Alison Munti Riley was born c 1975 and is a leading mid generation artist of the APY Lands. She grew up at Pukatja (Ernabella) , and lived there until 1990 when her family moved to Amata, another community in the APY Lands. She learned to paint and make batik at school at Ernabella and then with Ernabella Arts and continued her artistic career from the mid 2000s at Tjala Arts while living at Amata.

 

Her work developed in fluency and vitality as she developed her already well honed artistic skills while working with Tjala Arts and became noted for its glowing colours and impressive design, quickly becoming highly sought after when shown in leading galleries around Australia. Around 2013 she returned to her birth place of Ernabella where she continues to paint with Ernabella Arts.

 

Established in 1948, Ernabella is the oldest art centre in Australia and is well known for representing thework of painters, ceramicists, weavers and batik makers of top quality.

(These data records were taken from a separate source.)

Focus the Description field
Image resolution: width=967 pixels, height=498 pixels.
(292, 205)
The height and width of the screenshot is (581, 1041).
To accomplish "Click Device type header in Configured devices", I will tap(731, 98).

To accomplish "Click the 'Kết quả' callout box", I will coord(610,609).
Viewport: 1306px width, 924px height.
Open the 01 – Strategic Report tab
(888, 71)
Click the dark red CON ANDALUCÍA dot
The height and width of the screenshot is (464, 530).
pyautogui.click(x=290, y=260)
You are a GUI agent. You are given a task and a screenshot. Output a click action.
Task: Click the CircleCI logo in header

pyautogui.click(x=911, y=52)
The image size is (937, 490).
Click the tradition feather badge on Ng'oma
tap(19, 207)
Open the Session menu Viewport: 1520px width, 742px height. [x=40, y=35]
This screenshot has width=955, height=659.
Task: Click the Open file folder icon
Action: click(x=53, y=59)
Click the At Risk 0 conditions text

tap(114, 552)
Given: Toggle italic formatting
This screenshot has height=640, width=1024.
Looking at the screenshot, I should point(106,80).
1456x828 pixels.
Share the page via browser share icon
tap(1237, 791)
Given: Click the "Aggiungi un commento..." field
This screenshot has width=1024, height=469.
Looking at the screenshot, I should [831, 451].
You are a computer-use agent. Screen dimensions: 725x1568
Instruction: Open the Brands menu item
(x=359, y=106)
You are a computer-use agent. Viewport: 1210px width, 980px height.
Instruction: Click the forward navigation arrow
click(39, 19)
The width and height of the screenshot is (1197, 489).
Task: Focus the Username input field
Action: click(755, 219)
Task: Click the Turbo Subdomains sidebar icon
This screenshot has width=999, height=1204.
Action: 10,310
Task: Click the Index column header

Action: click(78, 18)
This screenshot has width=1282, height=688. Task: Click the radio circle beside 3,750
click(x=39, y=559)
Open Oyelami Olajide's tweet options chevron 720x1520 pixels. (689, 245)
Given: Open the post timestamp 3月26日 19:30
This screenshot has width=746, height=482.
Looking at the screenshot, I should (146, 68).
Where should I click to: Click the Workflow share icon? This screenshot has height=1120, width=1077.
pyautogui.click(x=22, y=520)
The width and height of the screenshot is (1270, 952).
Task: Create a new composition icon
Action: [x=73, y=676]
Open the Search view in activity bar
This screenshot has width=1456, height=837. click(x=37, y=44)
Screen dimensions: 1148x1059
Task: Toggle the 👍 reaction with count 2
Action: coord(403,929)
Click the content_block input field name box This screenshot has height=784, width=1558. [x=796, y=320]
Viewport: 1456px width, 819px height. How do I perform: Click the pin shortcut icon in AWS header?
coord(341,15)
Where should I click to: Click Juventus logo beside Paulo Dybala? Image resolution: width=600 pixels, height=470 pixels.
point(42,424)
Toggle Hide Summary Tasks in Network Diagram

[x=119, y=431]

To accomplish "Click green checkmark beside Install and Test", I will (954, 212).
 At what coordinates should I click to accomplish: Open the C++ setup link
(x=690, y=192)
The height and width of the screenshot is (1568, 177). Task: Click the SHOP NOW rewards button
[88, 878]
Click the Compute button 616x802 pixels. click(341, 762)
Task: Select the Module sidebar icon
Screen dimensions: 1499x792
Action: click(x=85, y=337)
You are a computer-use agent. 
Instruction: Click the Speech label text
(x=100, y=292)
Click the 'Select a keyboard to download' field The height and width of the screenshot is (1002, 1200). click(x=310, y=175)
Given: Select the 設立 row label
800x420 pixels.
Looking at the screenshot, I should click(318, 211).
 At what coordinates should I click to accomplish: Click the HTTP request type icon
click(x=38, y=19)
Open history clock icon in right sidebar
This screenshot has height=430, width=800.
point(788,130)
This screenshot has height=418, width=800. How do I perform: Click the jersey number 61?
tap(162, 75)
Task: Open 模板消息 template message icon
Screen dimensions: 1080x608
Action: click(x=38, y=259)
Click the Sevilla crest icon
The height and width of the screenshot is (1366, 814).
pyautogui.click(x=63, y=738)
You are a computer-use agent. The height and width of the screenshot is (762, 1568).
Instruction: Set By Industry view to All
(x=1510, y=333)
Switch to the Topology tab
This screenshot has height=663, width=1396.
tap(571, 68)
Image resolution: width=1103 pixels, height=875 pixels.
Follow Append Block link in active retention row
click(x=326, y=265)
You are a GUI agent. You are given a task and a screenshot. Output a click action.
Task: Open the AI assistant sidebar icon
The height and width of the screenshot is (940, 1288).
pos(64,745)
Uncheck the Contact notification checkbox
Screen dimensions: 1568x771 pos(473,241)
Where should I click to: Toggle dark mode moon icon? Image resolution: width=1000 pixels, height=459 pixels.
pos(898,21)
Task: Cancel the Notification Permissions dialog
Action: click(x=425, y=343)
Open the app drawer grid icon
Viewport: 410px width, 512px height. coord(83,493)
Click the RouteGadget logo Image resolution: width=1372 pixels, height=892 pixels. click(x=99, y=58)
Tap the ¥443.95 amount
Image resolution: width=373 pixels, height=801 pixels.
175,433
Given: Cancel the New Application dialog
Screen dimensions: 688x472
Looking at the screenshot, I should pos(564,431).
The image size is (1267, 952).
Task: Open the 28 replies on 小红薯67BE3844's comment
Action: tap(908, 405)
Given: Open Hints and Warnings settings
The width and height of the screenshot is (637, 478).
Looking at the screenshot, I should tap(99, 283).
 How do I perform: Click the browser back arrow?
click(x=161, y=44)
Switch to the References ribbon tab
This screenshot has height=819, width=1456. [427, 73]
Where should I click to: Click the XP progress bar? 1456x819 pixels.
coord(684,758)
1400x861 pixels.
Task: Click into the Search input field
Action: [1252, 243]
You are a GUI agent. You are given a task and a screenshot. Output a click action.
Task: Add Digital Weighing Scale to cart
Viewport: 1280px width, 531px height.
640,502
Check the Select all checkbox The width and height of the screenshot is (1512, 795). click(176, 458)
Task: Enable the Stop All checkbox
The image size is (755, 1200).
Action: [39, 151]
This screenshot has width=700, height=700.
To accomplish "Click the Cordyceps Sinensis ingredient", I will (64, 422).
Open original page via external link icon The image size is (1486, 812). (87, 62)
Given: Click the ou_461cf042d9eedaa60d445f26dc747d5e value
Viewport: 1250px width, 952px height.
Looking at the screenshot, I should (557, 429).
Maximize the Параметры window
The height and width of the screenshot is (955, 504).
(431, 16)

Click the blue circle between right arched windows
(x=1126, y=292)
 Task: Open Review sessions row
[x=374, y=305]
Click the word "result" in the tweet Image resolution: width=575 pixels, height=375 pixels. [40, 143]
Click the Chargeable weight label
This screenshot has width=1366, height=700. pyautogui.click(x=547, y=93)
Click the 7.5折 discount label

For the last several years Alison has chosen as her subject matter for many of her paintings, the country that she remembers so well as a child in its 'olden days’ - the lush state it was in before the invasion of therenowned buffle grass which has spread throughout much of Australia’s interior, overtaking native grasses and leading to the vast reduction in native fauna and other flora as the result. Occasionally she will include subtle depictions of animals such as the perentie lizard (one of the main dreaming stories of her Pitjantjatjara people) in her work to reinforce the interconnectedness of creation stories, their lands, the plants and the wildlife. As such, her paintings of this subject form a gentle environmental commentary while simultaneously representing an inherent dreaming stories.

 

Combined with the fine aesthetic for which her work is noted, this narrative gives her work a unique resonance and depth. In 2012 Alison was a finalist in the leading Aboriginal art award, the National Aboriginal and Torres Strait Islander Art Award and she won the People’s Choice award of that award the same year.

 

Her work has been included regularly in the annual Desert Mob exhibition of work by art centres in Alice Springs and been singled out for praise by reviewers of that exhibition.

Her work is included in the collections of the Art Gallery of South Australia and Queensland Art Gallery and is in the collections of a number of leading private collectors around Australia.